An Ounce of Prevention!

You know the saying right?  ‘An ounce of prevention is worth a pound of cure’. Well, nowhere is that more true than when considering dental health for our pets!  This month we will be discussing the importance of dental radiography and preventive dentistry in our canine and feline patients.  As with many health concerns, prevention of dental disease is far easier, less expensive and less stressful than trying to intervene after disease has taken hold.  Just as most of us visit our dentist every 6-12 months, so too should our pets!

So what does preventive dentistry involve for our dogs and cats?  The answer to this question will vary somewhat based on age and breed but below are general guidelines that will benefit most pets:

  • 6-10 weeks of age – Visual oral and dental exam  
    • Most of our puppies / kittens need to be seen at this age for a general health check-up and vaccinations.  This provides us with an excellent opportunity to evaluate their facial and dental conformation and start screening for problems such as malocclusions (improper alignment of teeth), delayed eruption of teeth and cleft palates.  If any of these abnormalities are noted early intervention may prevent more serious problems once the adult teeth begin to erupt at about 4 months of age.
  • 5-6 months of age – Visual oral and dental exam +/- anesthetized exam with full mouth intra-oral dental radiographs
    • At this time all the deciduous (baby) teeth should have been lost and adult teeth are erupting.  This is perhaps the most critical time for our pets with regards to their dental development.  It is important that they be evaluated for proper alignment, number and appearance of their teeth.  Any abnormalities such as malocclusion, retained baby teeth, missing teeth, extra teeth, crowding or abnormal morphology (appearance) warrant prompt investigation and intervention as needed.  Any pet with missing teeth, crowding, malocclusion or abnormal tooth morphology needs full mouth intra-oral radiographs.  The sooner these abnormalities are properly investigated and corrected the better.  Once the adult teeth have finished erupting, permanent changes may have already occurred and it is much more difficult to correct these issues.  For pets undergoing spay/neuter at this age it is an ideal time to get that first set of dental x-rays!
  • 1-2 years of age – Comprehensive Oral Health Assessment & Treatment
    • Research shows that at least 50% of our pets have established periodontal disease by 3 years of age.  Since our goal is to prevent disease it is important that we start with dental care before this point.  During a COHAT your pet’s veterinarian will do a detailed visual, tactile and radiographic (x-ray) assessment of your pet’s dental health.  Any abnormalities found will be addressed and a customized plan for maintaining your pet’s oral health will be developed.
  •  3+ years of age – Annual to biannual COHAT’s
    • The frequency with which your pet will require professional dental work will vary based on breed, compliance with home-care, age and overall dental health.  The more work you can do at home the less frequently your pet will need a full COHAT under anesthesia.

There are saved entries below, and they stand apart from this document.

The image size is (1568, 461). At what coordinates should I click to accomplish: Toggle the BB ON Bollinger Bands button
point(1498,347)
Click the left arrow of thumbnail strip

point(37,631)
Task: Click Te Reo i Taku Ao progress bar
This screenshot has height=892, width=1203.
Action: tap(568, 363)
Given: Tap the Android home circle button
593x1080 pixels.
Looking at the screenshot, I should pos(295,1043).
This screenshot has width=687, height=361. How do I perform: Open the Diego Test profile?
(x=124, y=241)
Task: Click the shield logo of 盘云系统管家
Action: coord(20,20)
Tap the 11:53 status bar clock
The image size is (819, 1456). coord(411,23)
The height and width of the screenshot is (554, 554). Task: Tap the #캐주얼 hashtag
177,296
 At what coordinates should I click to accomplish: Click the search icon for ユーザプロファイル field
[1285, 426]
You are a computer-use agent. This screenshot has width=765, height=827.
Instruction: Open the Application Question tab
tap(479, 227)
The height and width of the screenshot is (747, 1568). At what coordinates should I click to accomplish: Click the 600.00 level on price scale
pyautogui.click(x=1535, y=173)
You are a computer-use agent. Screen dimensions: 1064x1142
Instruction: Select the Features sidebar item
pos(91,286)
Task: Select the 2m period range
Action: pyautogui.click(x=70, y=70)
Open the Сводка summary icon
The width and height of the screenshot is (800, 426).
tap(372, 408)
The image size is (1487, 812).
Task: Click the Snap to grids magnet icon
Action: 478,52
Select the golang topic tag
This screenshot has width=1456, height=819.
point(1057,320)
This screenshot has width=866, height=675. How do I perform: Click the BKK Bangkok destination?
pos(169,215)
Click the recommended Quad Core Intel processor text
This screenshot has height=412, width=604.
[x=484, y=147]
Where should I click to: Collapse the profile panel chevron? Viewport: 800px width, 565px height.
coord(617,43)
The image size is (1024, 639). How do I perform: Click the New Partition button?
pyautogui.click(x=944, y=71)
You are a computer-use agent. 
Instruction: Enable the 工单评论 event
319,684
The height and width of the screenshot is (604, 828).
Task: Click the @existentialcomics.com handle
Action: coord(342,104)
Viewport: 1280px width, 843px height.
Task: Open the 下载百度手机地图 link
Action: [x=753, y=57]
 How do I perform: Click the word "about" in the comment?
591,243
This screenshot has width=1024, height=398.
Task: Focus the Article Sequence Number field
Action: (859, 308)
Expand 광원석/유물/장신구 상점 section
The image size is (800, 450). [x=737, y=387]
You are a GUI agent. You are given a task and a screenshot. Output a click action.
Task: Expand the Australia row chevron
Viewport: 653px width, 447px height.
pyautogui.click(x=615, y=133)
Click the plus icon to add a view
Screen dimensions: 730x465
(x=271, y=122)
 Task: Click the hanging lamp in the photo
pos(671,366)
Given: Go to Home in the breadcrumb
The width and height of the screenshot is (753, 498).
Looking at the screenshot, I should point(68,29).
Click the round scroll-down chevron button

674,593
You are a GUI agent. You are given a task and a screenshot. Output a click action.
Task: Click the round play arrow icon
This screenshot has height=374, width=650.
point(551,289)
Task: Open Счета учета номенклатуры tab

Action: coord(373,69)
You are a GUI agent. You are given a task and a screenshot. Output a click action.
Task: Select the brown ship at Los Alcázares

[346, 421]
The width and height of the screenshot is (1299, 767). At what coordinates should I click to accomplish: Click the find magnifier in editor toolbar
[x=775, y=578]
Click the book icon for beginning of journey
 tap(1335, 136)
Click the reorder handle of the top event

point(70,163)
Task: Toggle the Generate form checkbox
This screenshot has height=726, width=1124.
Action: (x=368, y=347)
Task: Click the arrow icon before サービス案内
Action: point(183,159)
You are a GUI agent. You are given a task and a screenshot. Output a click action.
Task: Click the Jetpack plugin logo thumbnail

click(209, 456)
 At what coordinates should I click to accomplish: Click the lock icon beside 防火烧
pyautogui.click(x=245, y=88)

A Case In Point – The Dentigerous Cyst

So at this point you may be thinking to yourself that this all sounds like much ado about nothing right?  Wrong.  Let’s look at a recent case treated by Dr. Whitmer at Temperance Animal Hospital that illustrates just how important preventive dentistry is.  

The patient is an almost 6 year old dog who was presented for treatment of an infected upper molar tooth on the other side of her mouth.  When her full-mouth intra-oral dental radiographs (x-rays) were taken we discovered that an un-erupted first premolar in the bottom jaw had caused a large and very destructive cyst.  These cysts can form around un-erupted teeth and as they continuously expand they destroy everything in their path including bone!

Here is a picture of her mouth before cleaning and surgery – doesn’t look too bad right?  Note where there are two missing teeth on the bottom jaw.  On gross examination these teeth were missing on both sides (this is the side without the cyst but they both looked the same).

 

Here is a picture of her radiograph which shows the large cyst (black area) around the un-erupted first premolar.

 

Here is a picture of a radiograph showing an un-erupted first pre-molar before a cyst has formed – notice how much bone was destroyed by the cyst in our patient’s case!

 

After opening up the area of the cyst we can appreciate how destructive these un-erupted teeth can become!

 

Unfortunately, this cyst had become so large that the surrounding canine and third premolar tooth also had to be removed.  Here is a picture after removal of all the affected teeth and removal of the cyst lining.

 

And here is our patient’s mouth after closing the surgical wound.  

 

Fortunately no serious complications are expected (such as jaw fracture which can result if these are left un-treated); it would have been far easier, less expensive and less traumatic to have removed this tooth at 1 year of age beforethe cyst caused so much destruction!

As part of your pet’s Veterinary Healthcare Team, we make it our mission to prevent disease whenever possible – but we can’t do this alone!  You will find that dedication on your part to early and consistent attention to your pet’s oral health will pay off for years to come!